Естественно, Вера нигде не работала, перебивалась случайными заработками. То
наймется продавщицей в ларек, то сидит лифтершей, то метет двор… Но ни на одной
работе девушка не удерживалась, постепенно скатывалась вниз. Вместе с ней
проделывал тот же путь и Антон Бурлевский. Одно время они жили вместе, потом
поругались, снова сошлись. Стоило Антону где-то разжиться деньгами, как он
бежал к подруге, и сумма радостно пропивалась. Родители давно перестали давать
милым детям наличные деньги. Мать Веры оплачивала квартиру, раз в неделю
забивала дочери продуктами холодильник, приносила все, включая сигареты, но
деньги не давала в кошелек, понимая, что дочурка тут же купит водки. Но Вера,
хитрая, как все алкоголички, нашла выход: продавала у метро за бесценок
принесенную еду и мчалась за бутылкой.
Потом стало круче. В ход пошли наркотики,
сначала чистая ерунда, вроде «экстази» и марихуаны, потом «колеса», и в конце
концов Вера подсела на героин. Теперь в ее голове билась только одна мысль, где
взять денег на укол. Вот тогда Зайцева и вспомнила про Никиту.
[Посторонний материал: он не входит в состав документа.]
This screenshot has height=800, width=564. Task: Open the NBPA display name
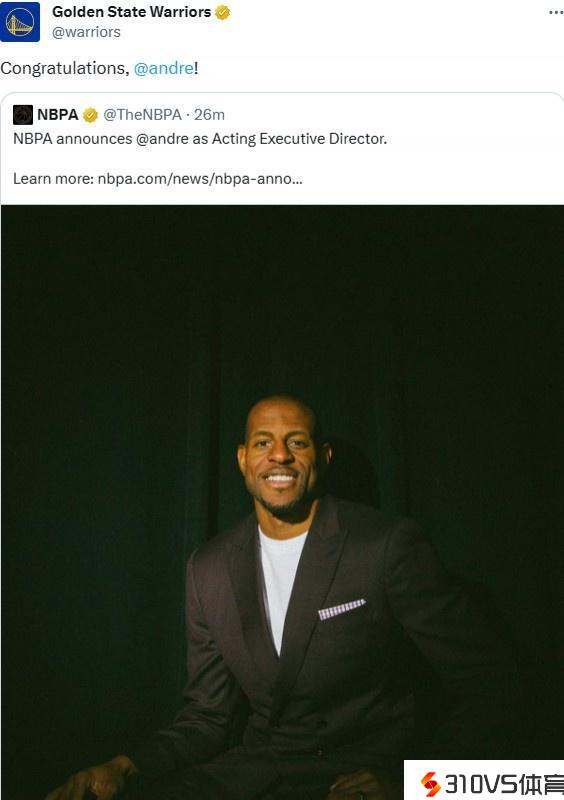pos(58,115)
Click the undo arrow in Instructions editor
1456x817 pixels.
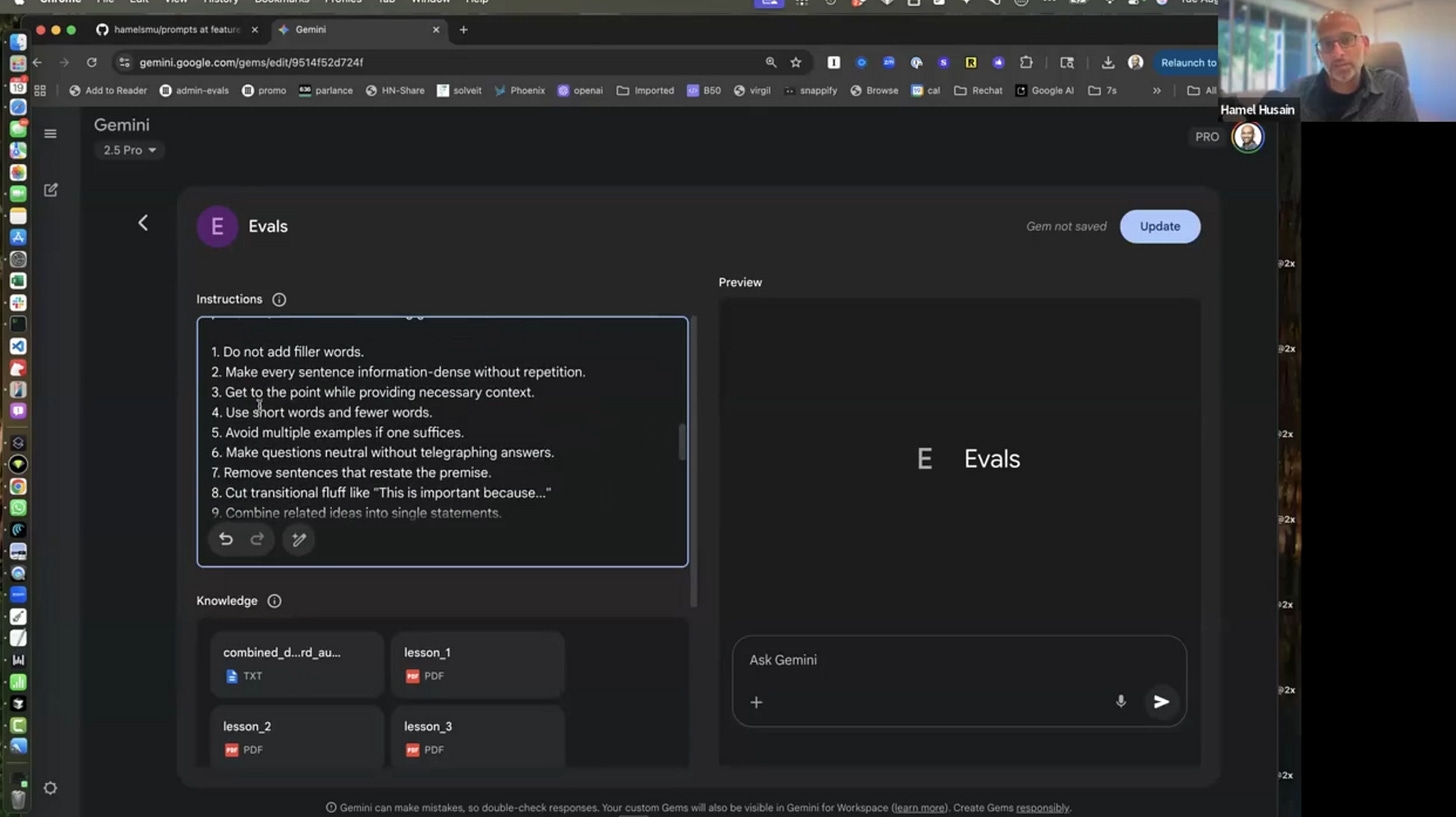tap(226, 540)
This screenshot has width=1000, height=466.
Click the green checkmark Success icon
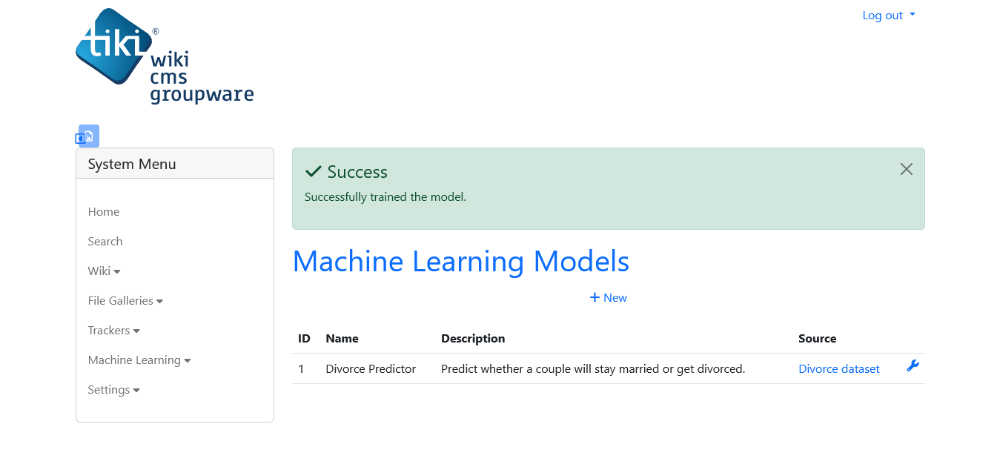[312, 171]
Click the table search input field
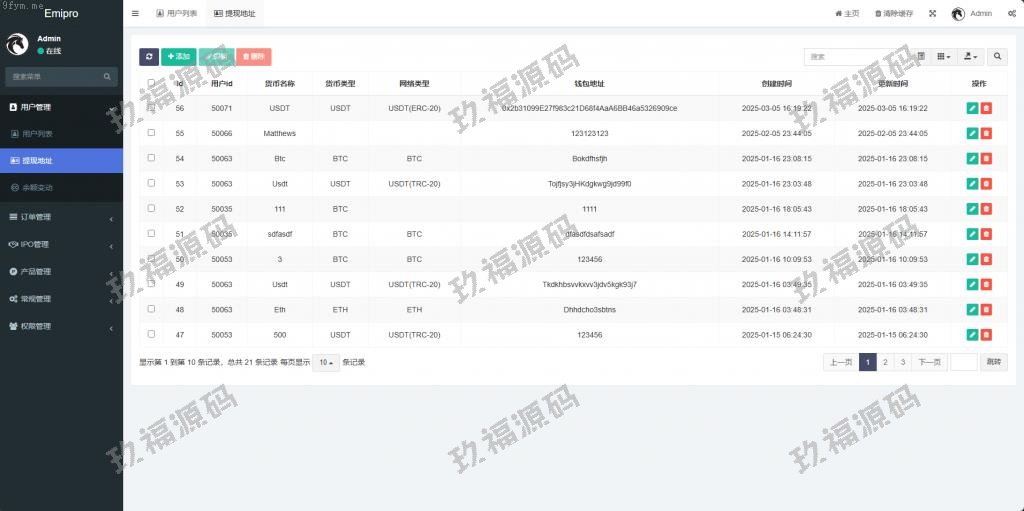The image size is (1024, 511). [855, 57]
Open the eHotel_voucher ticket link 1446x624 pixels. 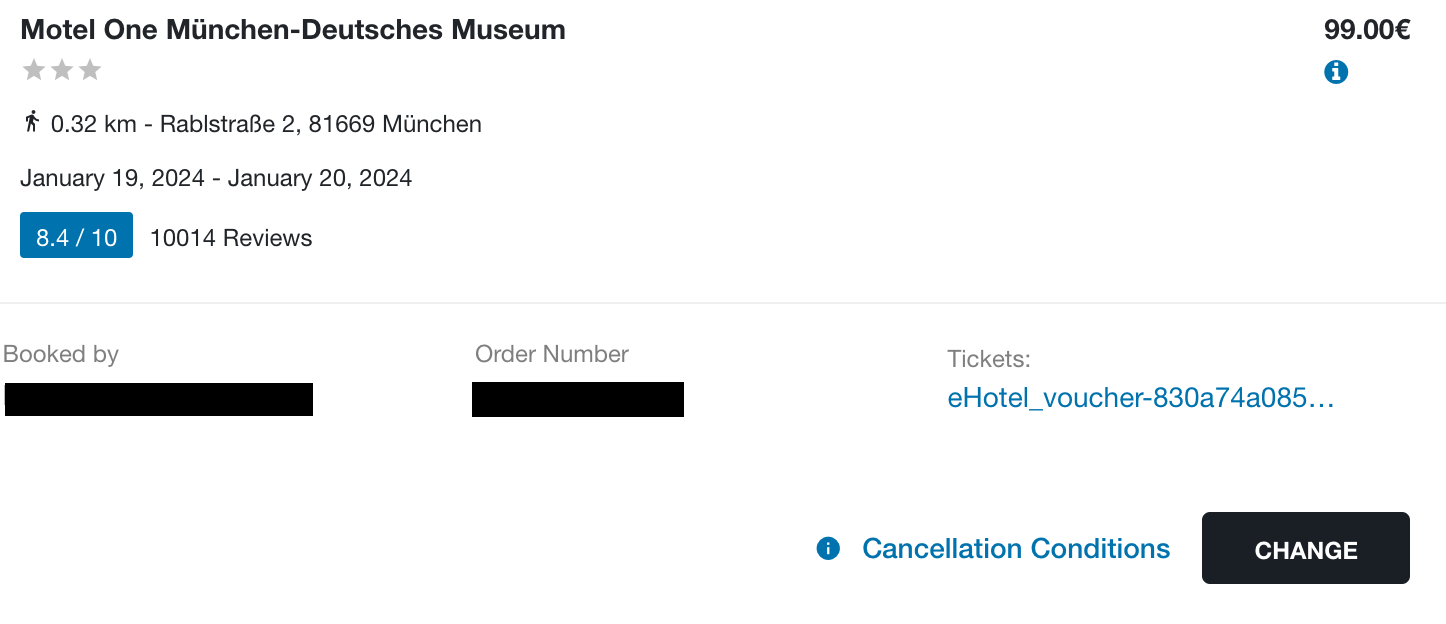pyautogui.click(x=1141, y=398)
В отличие от своих бывших одноклассников, Кит
рос беспроблемным ребенком. Утром – общеобразовательная школа, вечером –
музыкальная. В девятом классе всем стало ясно – его путь лежит в консерваторию.
Так и вышло, Никита благополучно отучился по классу скрипки и сейчас работает,
даже начал приобретать кое-какую популярность, во всяком случае, играет в
оркестре Анатолия Добровского и на жизнь не жалуется.
Вера и Антон надоели ему чрезвычайно. Если
младший Бурлевский хоть немного стеснялся и обращался за деньгами крайне редко,
то Зайцева появлялась с пугающей регулярностью.
– Кит, – ныла она, – ну дай в
последний раз, ну ей-богу, завтра отдам.
Никите было одновременно и жаль ее, и
противно.
Почти потерявшая человеческий облик, бывшая
одноклассница тряслась на пороге, распространяя жуткий запах немытого тела,
бомжиха, да и только. Никита, с трудом преодолевая брезгливость, совал девушке
деньги. Естественно, ни о какой отдаче речи не шло. В конце концов скрипачу
надоело служить дойной коровой, и он решительно заявил:
– Убирайся и больше не приходи!
Вера поныла еще немного на пороге, размазывая
по щекам слезы, но Никита был настроен сурово:
– Все, хватит, деньгопровод закрыт!
Пришлось наркоманке убираться. Никита даже
удивился, как легко он избавился от надоедливой особы.
После обеда Нина засобиралась в магазин, и тут
выяснилось, что пропал ее кошелек. Красивое портмоне из крокодиловой кожи,
сумма там лежала невеликая – всего сто долларов, но Сорокина искренне
недоумевала:
– Ну куда мог он подеваться? Хорошо
помню, я положила его вот тут, у зеркала, вместе с перчатками! Кит, отодвинь
комодик, наверное, туда упал.
Никита покорно передвигал мебель, хорошо зная,
куда подевался бумажник. Когда Нина ушла, скрипач кинулся к телефону вне себя
от злобы.
– Слушай, – заорал он в трубку,
услыхав слабое «алло». – Ну ты, дрянь, верни немедленно кошелек.
– Какой? – попробовала прикинуться
дурой Вера.
– Вот что, – отчеканил
скрипач, – чтобы сегодня вечером портмоне и сто долларов лежали на месте,
в прихожей. Имей в виду, если не вернешь, сообщу в милицию.
Никита и сам не понимал, почему так обозлился.
Сумма в сто долларов не решала в его бюджете ничего, Нина совершенно не
горевала о потере кошелька… Просто парню стало противно до крайности, и он
решил слегка припугнуть наглую знакомую. Естественно, ни на какой возврат
украденного он не рассчитывал.
Около десяти вечера раздался телефонный
звонок:
– Пончик, – прочирикала
Зайцева, – все в порядке, сейчас привезу.